Additionally, we evaluated the incidence of a second app-Tx according to basal structural disease (ischemic and non-ischemic cardiomyopathy) and found no significant difference between primary and secondary prevention patients.
Conclusion
Once app-Tx occurs, primary prevention patients acquire the high risk of subsequent ventricular arrhythmias because there is a comparable incidence of a second app-Tx in secondary prevention patients.
Keywords: Implantable cardioverter defibrillator, Ventricular arrhythmia, Primary prevention, Appropriate ICD therapy
1. Introduction
Several large randomized trials have shown an excellent role of implantable cardioverter-defibrillators (ICDs) for reducing mortality in patients with a high risk of sudden cardiac death, regardless of their indication (primary or secondary prevention) and underlying heart disease (ischemic [ICM] or non-ischemic cardiomyopathy [NICM]) [1], [2], [3], [4], [5], [6], [7]. However, patients implanted for primary prevention (primary prevention patients) are thought to have lower risk of ventricular arrhythmias than patients implanted for secondary prevention (secondary prevention patients). This is because previous clinical studies have shown a lower (approximately 50%) incidence of appropriate ICD therapy (app-Tx) in primary prevention patients compared with secondary prevention patients [8], [9], [10]. From another point of view, primary prevention patients in whom app-Tx is performed once are supposed to develop the risk of subsequent ventricular arrhythmias after implantation of the ICD. However, detailed analysis from the perspective of substantial risk development of ventricular arrhythmias after first app-Tx in patients with primary prevention is still lacking. The first app-Tx in primary prevention patients might suggest that their risk of a subsequent app-Tx has risen to a certain level equivalent to secondary prevention patients. We hypothesized that the risk of a second app-Tx for ventricular tachycardia (VT) and/or fibrillation (VF) in primary prevention patients is potentially equivalent to that in secondary prevention patients after first app-Tx.
2. Methods
2.1. Study participants
We conducted sub-analysis of the Nippon Storm Study, which was a prospective, observational study involving 1570 patients who were enrolled from 48 Japanese centers. The details of the overall study design of the Nippon Storm Study have already been published [11], [12]. All patients received a detailed informed consent and the study protocol was approved by the hospital’s institutional review board. The procedures were in accordance with the ‘Declaration of Helsinki’ and the ethical standards of the responsible committee on human experimentation. Data collection, including registration of patients with a new ICD or cardiac resynchronization therapy with ICD capabilities (CRT-D), began in October 2010 and data accumulation for the registry was terminated in July 2012. All patients were prospectively followed for at least 2 years.

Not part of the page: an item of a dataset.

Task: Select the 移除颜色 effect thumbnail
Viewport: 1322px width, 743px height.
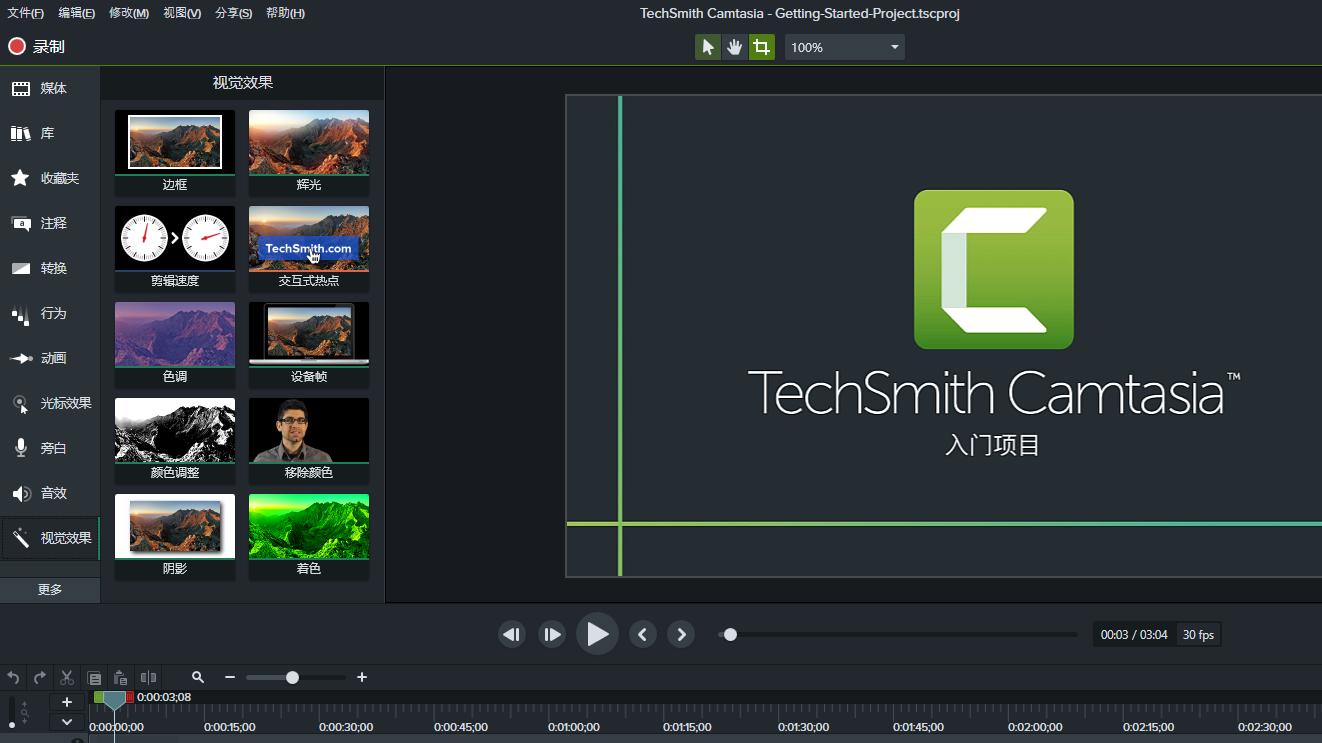Action: point(308,431)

To assess the potential risk for VT/VF, we selected 985 patients with structural disease with a left ventricular ejection fraction (LVEF) ≤ 50% from the Nippon Storm Study to standardize the basal condition between primary and secondary prevention patients. Patients with congenital genetic cardiac disease, such as long-QT syndrome, Brugada syndrome, and idiopathic ventricular fibrillation (LVEF > 50%), were excluded. This is because these patients have specific substrates of VT/VF, which are considered to have different mechanisms from patients with other structural heart disease.
2.2. Patients’ classification
The patients were classified into two groups as primary prevention patients and secondary prevention patients according to their indication for ICD/CRT-D at baseline. Further, they were divided into two sub-groups (finally four sub-groups) on the basis of their clinical course of app-Tx as follows: group-1A, primary prevention patients without app-Tx; group-1B, primary prevention patients with first app-Tx; group-2A, secondary prevention patients without app-Tx; and group-2B, secondary prevention patients with first app-Tx.
2.3. Definition of app-Tx
Every event was confirmed by the detail analysis of electrograms that were acquired from ICD/CRT-D in each center to discriminate whether each ICD therapy was appropriate or not. App-Tx was defined as appropriate anti-tachycardia pacing and/or shock therapy prior to sustained VT/VF. First app-Tx was defined as the first event of app-Tx from the day of ICD implantation. Second app-Tx was defined as subsequent app-Tx at least 24 h apart from the first app-Tx to discriminate the same episode.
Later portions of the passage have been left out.